The Braves’ playoff roster — and indeed their playoff position — is still an open question, but with Inciarte out with a hamstring injury, Atlanta was always going to need someone to help fill in in center field for the final few series of the regular season. Hamilton doesn’t do that entirely — his bat is just too weak to give consistent playing time to — but he does help give Brian Snitker a little bit more flexibility to move Acuña around the diamond late in games, and retain Ortega for the other outfield positions. Meanwhile, should the Braves fail to hold on to the division and instead end up in the Wild Card slot (we give that outcome a 13% chance of happening), Hamilton is tailor-made for a Wild Card game roster that won’t need quite as many relievers as a five- or seven-game series and may well hinge on a late stolen base.

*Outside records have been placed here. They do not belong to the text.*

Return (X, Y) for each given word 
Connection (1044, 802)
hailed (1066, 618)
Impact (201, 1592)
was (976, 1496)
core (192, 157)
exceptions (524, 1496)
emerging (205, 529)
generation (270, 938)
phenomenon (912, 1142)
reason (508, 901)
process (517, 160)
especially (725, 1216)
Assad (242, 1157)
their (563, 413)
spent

The dream was always that Hamilton would find a way to produce well enough at the plate to be a truly elite player, capable of getting on base enough times under his own steam to make best use of those incredible legs. That hasn’t transpired and, seven years into his big-league career, I’m guessing it probably won’t. The Braves would do well to give up on that dream and use him instead as a late-inning replacement for other, slower, men. In the early going, it appears that’s precisely what they’re doing. Hamilton has the baserunning acumen to make the best possible use of his physical skills when they’re needed, and right now, they are indeed needed. Bats be damned — Billy Hamilton’s legs still work just fine.
Rian Watt is a contributor to FanGraphs based in Seattle. His work has appeared at Vice, Baseball Prospectus, The Athletic, FiveThirtyEight, and some other places too. By day, he works with communities around the world to end homelessness.